Die Idee, eine Weltreise ohne Geld anzutreten, sei 2009 einerseits ein Test gewesen, ohne Konsum auszukommen, andererseits habe er tatsächlich nicht genug finanzielle Mittel gehabt für eine Weltreise. Am vergangenen Freitag berichtete Wigge im Gomaringer Schloss von seiner Reise und stellte sein Buch „Ohne Geld ans Ende der Welt“ vor.

Ungewöhnliche Dienstleistungen

„Man muss auch ein Gen dafür haben, so was Verrücktes zu machen“, bekennt sich Wigge zur eigenen Chuzpe. Ein halbes Jahr lang bereitete er sich auf seine Tour vor, erkundete kostenlose Übernachtungsmöglichkeiten wie das Coach Surfing, aktivierte seine Freund-und Bekanntschaften in aller Welt und überlegte sich ausgefallene Tauschgeschäfte und ungewöhnliche Dienstleistungen. „Ich wollte weder arbeiten noch betteln“, sagte er.

Menschliches Sofa und Passanten-Schieber

So bietet er sich in Las Vegas mit einem Kissen auf dem Rücken als „menschliches Sofa“ an. Gegen freiwillige Spenden organisiert er in San Francisco öffentliche Kissenschlachten zum Frustabbau oder schiebt als „Hill Helper“ müde Passanten ein Stück die steilen Straßen der Stadt hoch. Am Strand von Malibu versucht er sich als professioneller Sonnenmilch-Eincremer.

Ein Handstand für den Kaffee

Michael Wigge reist leidenschaftlich gerne, ist ungeheuer kontaktfreudig und äußerst spitzfindig im Herausfinden von geldfreien Fortbewegungs- und Versorgungswegen. In Cleveland lässt er sich von Amish People in einer Pferdekutsche mitnehmen und kriegt neben einer Bibel ein Mountain-Bike geschenkt, an dem allerdings nur noch der 18. Gang funktioniert. In einem Starbucks-Café wird er umsonst bedient, weil er vor dem Tresen einen Handstand macht.

Vier Kontinente und 35000 Kilometer

150 Tage lang war der wagemutige Journalist unterwegs.
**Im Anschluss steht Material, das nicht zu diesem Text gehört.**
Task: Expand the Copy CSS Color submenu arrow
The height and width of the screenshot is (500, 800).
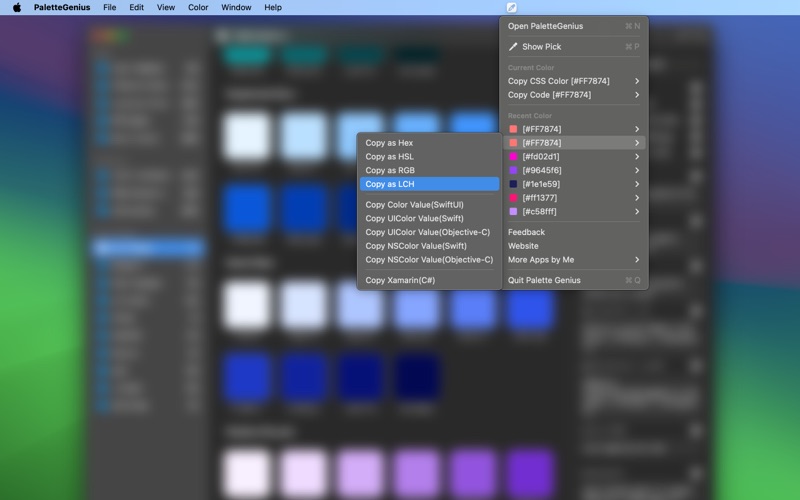Action: [x=637, y=81]
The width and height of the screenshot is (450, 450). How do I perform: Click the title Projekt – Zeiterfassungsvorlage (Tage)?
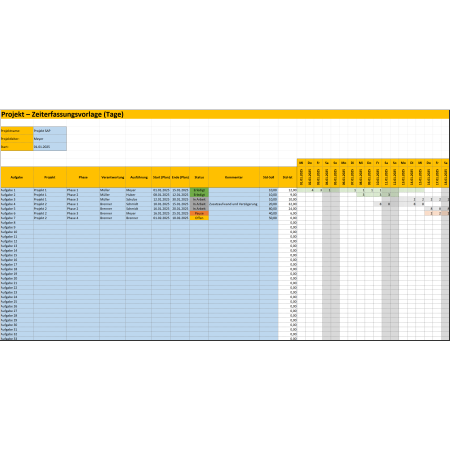pos(62,114)
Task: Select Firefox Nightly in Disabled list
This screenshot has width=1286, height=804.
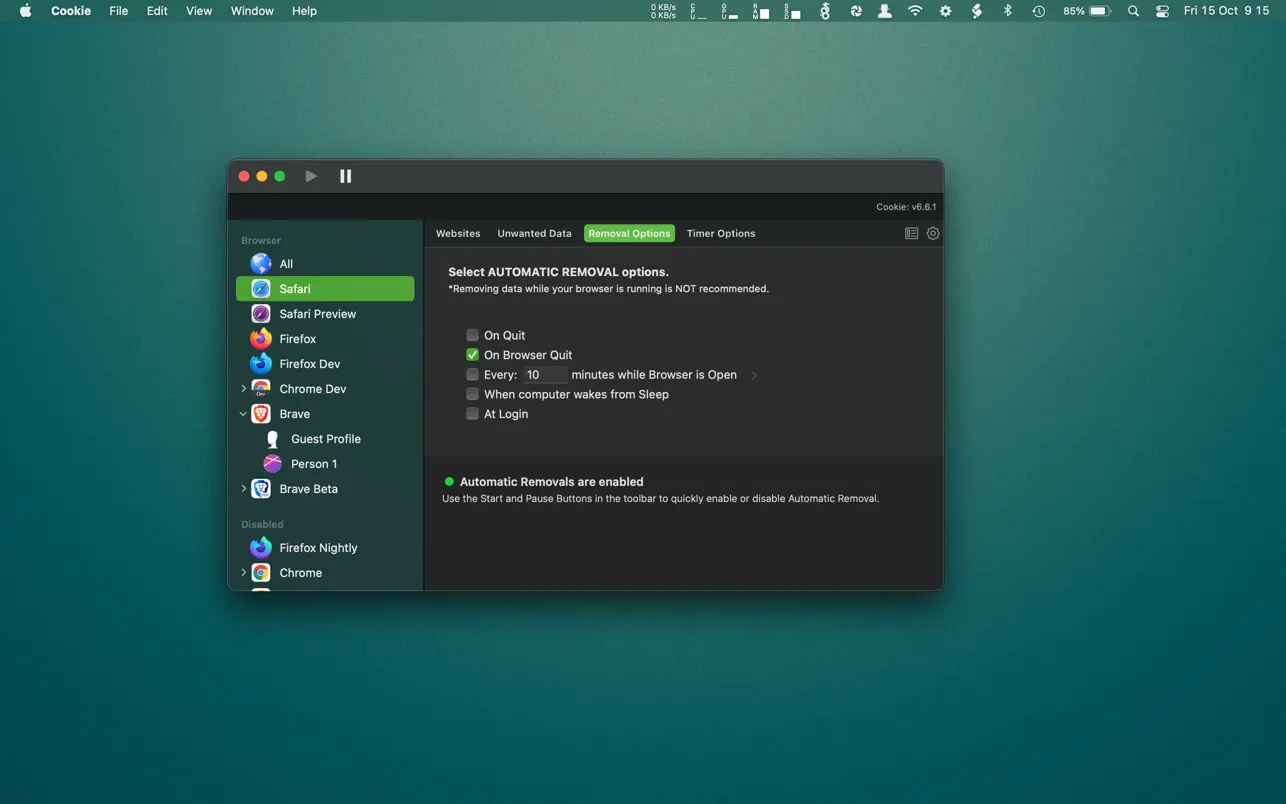Action: pos(318,548)
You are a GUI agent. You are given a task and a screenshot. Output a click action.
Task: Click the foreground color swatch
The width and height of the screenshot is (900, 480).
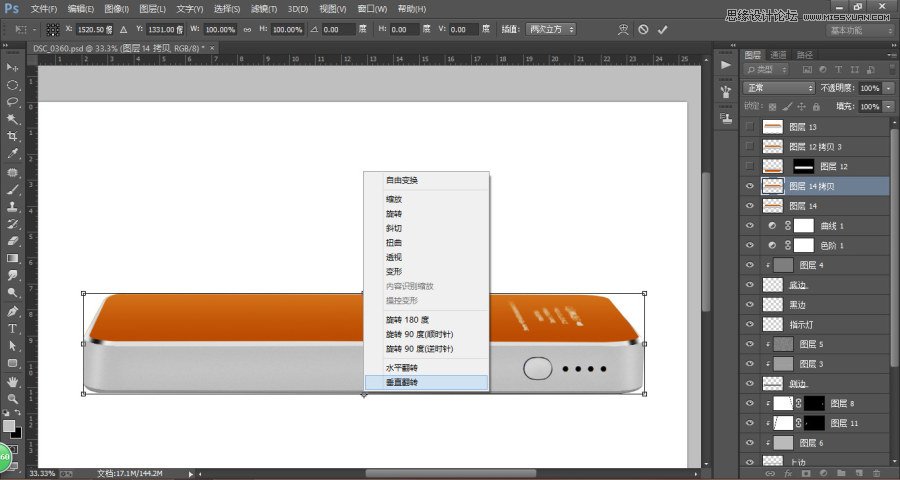coord(9,427)
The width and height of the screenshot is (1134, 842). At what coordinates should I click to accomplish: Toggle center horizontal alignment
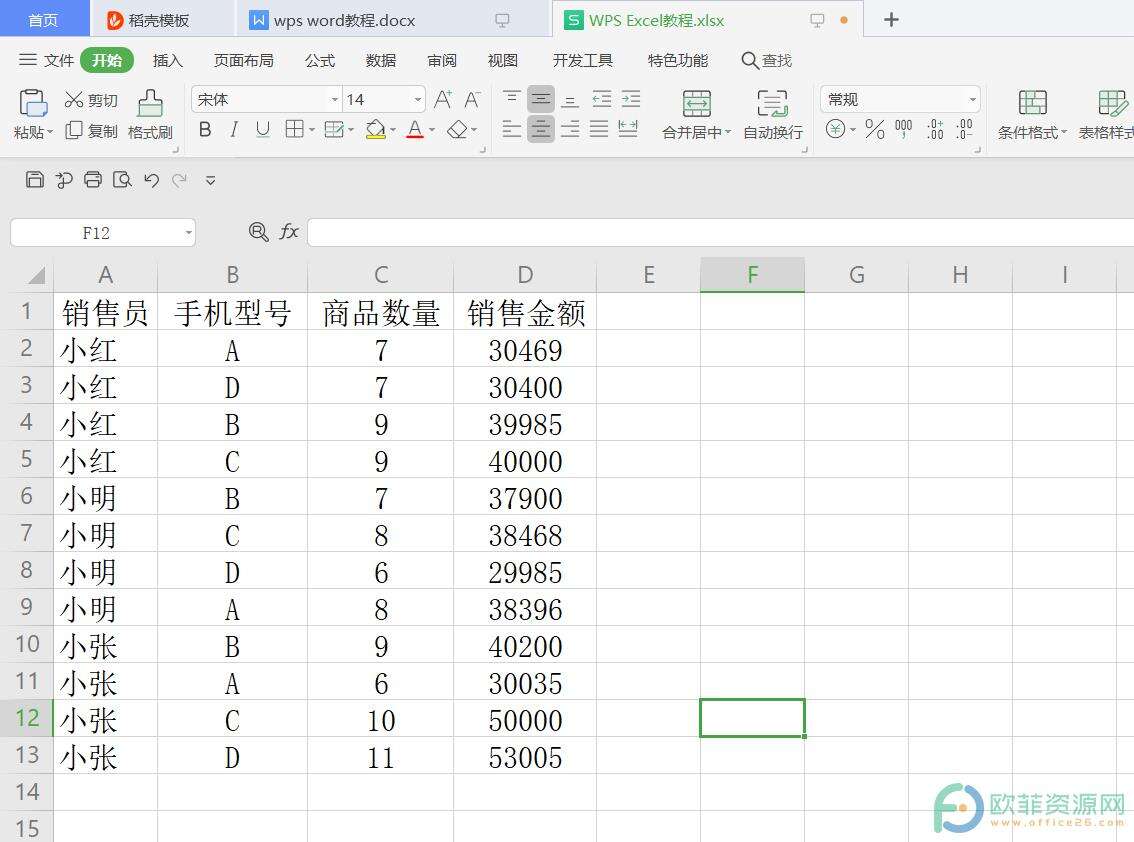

Wigge durchquerte auf einer Strecke von 35 000 Kilometern vier Kontinente und elf Länder, bat in rund 500 Geschäften um Gratis-Essen und fand mindestens 100 Leute, die ihm weiterhalfen, weil sie sein außergewöhnliches Reiseprojekt unterstützen wollten. Er wird als Anhalter mitgenommen, obwohl das in den USA nicht erlaubt ist. Dem deutschen Botschafter von Panama ist er als Butler auf einer Gartenparty zu Diensten und steht als Statist in der Zauberflöte auf der Bühne. „Irgendwann ist man zu allem bereit“, sagte er. Um am Inka Trail nach Machu Pichu teilnehmen zu können, überfordert er sich als Träger bei einer Expedition. In Buenos Aires kriegt er für seine Stegreifdialoge mit einem mitgebrachten Krümelmonster Geldgeschenke und kommt damit sogar umsonst ins Fußballstadion. Auf der Kreuzfahrt von Patagonien zur Antarktis ist er mitarbeitender Passagier. Schließlich an seinem Sehnsuchtsort angekommen, entdeckt er, dass es dort vor allem klirrend kalt ist.

Die Welt als guter Ort

In dem Buch „Ohne Geld ans Ende der Welt“ hat Wigge seine ganze Reise aufgeschrieben. „Die Welt ist ein guter Ort. Die Leute helfen“, fasste er seine Erfahrungen zusammen. Die Großzügigkeit und Freigiebigkeit, die er unterwegs erlebte, steht für ihn in keinem Widerspruch zu seiner Selbstvermarktung. Vorträge und Bücher gehören zu meinem Berufsbild, erklärte er. Durch den Aspekt, die Reise ohne Geld zu machen, sei das ganze Unternehmen viel bunter und spektakulärer geworden.